The article loses me at the point "To encrypt a message, one would break the message into digraphs (groups of 2 letters) such that, for example, "HelloWorld" becomes "HE LL OW OR LD", and map them out on the key table. The two letters of the digraph look like the corners of a rectangle in the key table. Note the relative position of the corners of this rectangle. Then apply the following 4 rules, in order, to each pair of letters in the plaintext." What does "map them out on the key table" mean?

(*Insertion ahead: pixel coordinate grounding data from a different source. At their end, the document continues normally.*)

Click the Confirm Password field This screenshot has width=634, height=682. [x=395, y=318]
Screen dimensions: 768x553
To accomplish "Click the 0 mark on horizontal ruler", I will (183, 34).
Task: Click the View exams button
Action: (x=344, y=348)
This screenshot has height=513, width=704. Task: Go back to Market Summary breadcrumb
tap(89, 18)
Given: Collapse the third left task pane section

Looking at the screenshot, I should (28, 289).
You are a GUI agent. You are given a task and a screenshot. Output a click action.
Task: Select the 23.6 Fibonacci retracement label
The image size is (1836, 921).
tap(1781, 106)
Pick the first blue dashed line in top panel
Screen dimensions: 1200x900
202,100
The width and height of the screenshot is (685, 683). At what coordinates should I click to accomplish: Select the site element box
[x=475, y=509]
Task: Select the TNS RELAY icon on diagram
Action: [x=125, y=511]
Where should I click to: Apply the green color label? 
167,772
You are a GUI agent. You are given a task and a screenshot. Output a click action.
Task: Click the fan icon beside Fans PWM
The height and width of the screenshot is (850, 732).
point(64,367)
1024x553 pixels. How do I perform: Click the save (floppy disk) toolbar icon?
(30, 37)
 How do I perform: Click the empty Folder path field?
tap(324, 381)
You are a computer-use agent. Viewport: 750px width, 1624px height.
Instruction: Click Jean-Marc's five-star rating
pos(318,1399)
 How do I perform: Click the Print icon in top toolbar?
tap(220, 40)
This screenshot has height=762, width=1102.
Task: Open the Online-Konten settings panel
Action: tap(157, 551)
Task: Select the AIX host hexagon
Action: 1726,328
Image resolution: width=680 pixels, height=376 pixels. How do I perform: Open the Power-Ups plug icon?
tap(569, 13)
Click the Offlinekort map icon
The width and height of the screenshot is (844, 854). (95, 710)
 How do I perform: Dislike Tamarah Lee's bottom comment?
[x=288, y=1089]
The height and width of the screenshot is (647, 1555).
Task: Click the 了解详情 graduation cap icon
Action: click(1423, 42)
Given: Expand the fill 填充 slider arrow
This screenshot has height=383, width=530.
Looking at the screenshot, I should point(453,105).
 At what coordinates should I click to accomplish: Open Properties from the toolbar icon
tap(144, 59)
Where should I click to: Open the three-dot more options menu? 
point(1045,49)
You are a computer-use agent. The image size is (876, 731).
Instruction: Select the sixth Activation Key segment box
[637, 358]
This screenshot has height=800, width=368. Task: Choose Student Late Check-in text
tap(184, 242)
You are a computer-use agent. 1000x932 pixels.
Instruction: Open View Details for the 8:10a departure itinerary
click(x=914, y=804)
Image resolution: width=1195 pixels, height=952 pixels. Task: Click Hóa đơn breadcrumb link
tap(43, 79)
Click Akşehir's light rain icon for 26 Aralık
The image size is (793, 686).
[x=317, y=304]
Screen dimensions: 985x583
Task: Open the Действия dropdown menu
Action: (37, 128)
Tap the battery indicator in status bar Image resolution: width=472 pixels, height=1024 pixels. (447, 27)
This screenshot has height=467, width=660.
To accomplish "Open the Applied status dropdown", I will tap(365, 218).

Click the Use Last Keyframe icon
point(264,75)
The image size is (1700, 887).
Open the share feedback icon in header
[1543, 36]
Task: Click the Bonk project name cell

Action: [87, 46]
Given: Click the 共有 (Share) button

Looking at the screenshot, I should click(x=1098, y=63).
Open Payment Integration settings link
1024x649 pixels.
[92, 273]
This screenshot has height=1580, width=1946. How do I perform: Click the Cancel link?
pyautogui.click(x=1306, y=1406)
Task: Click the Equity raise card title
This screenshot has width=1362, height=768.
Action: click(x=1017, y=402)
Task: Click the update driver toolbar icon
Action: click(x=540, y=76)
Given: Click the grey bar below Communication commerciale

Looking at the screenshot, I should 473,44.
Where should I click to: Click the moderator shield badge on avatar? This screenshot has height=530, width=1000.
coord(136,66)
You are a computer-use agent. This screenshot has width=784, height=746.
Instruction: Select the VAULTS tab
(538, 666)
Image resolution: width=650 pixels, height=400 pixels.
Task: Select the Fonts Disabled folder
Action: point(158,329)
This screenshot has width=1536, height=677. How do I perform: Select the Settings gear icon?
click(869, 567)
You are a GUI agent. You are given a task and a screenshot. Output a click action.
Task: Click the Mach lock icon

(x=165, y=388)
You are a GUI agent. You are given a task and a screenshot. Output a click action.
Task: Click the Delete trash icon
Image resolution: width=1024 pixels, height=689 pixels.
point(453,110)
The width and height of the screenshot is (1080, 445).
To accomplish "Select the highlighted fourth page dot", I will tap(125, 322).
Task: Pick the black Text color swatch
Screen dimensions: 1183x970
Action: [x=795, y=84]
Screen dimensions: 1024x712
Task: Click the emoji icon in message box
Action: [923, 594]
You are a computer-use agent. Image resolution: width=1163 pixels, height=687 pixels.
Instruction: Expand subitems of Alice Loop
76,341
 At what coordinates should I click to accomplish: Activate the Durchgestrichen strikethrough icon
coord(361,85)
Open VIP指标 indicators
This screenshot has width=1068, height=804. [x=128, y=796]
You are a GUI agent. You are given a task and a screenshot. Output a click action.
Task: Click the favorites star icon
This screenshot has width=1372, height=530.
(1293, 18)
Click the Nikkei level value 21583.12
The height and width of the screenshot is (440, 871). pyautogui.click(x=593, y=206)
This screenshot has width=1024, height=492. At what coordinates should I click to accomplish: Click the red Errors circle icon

Wikipedia articles should be accessible to a general reader and not be a communication from those in the know to others in the know. APW (talk) 13:06, 24 May 2009 (UTC)Reply[reply]

Moved from article[edit]

I removed the following suggestion from from the Example section:

("// just i think j letter should has been used somewhere , maybe together with another letter, usually it goes together with i, who knows please try to correct it" with regards mike18 unipi //")..

Grafen (talk) 08:36, 30 October 2009 (UTC)Reply[reply]


"It became known as the Playfair cipher after Lord Playfair, who heavily promoted its use, despite its invention by Wheatstone." Did Playfair have some kind of grudge against Wheatstone? (talk) 13:56, 24 May 2016 (UTC)Reply[reply]

Possibly? Can't find any source of a ≈Grudge≈ SaimonsSaimons (talk) 21:42, 14 May 2017 (UTC)Reply[reply]

You're misinterpreting the sentence. It doesn't mean that "Playfair promoted its use despite its invention by Wheatstone" but that "Playfair's promotion of the cipher led to its being known by his name rather than that of its creator, Wheatstone". --Khajidha (talk) 00:14, 11 June 2017 (UTC)Reply[reply]

I re-worded this part to "Wheatstone invented the cipher for secrecy in telegraphy, but it carries the name of his friend Lord Playfair, first Baron Playfair of St. Andrews, who promoted its use" Romerojp (talk) 16:58, 9 January 2018 (UTC)Reply[reply]

Not called the Wheatstone cipher[edit]

Wadsworth invented a cipher that became known as the Wheatstone cipher. Source: Secret History: The Story of Cryptology by Craig P. Bauer, Pg 168 I added the "not to be confused with" and got rid of the line that said that the Playfair cipher was known as the Wheatstone cipher.